• **Material shown**
● ● ● ●
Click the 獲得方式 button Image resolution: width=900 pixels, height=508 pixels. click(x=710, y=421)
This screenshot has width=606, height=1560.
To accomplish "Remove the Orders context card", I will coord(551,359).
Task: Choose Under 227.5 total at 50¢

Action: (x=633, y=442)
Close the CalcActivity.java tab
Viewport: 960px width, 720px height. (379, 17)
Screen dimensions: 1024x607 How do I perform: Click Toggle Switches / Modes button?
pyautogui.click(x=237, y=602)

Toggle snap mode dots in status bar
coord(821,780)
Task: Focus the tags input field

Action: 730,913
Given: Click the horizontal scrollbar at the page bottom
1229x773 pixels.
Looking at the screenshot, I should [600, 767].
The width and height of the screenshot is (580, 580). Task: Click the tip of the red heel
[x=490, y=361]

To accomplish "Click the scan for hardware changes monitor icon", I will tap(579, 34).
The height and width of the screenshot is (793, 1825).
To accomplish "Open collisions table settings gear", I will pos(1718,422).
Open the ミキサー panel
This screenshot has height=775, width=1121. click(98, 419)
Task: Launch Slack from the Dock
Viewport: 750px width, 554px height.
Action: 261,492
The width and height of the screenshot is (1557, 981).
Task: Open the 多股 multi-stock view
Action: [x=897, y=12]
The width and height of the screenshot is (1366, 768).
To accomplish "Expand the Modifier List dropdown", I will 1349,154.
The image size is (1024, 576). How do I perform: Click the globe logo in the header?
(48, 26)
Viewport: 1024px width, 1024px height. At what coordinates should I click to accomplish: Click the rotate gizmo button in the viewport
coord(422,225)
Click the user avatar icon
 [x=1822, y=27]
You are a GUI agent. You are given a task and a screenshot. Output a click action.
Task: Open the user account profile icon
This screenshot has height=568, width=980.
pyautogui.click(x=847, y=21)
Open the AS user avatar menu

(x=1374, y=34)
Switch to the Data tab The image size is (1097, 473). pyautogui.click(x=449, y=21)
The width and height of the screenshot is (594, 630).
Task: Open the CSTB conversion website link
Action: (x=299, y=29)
● ● ● ●
• **Exercise description**
Look through the material above for the word "will" and copy every line that has it.

• **Response area**
To accomplish "Remove the Orders context card", I will coord(551,359).
To accomplish "Click the scan for hardware changes monitor icon", I will tap(579, 34).
To accomplish "Open collisions table settings gear", I will pos(1718,422).
To accomplish "Expand the Modifier List dropdown", I will 1349,154.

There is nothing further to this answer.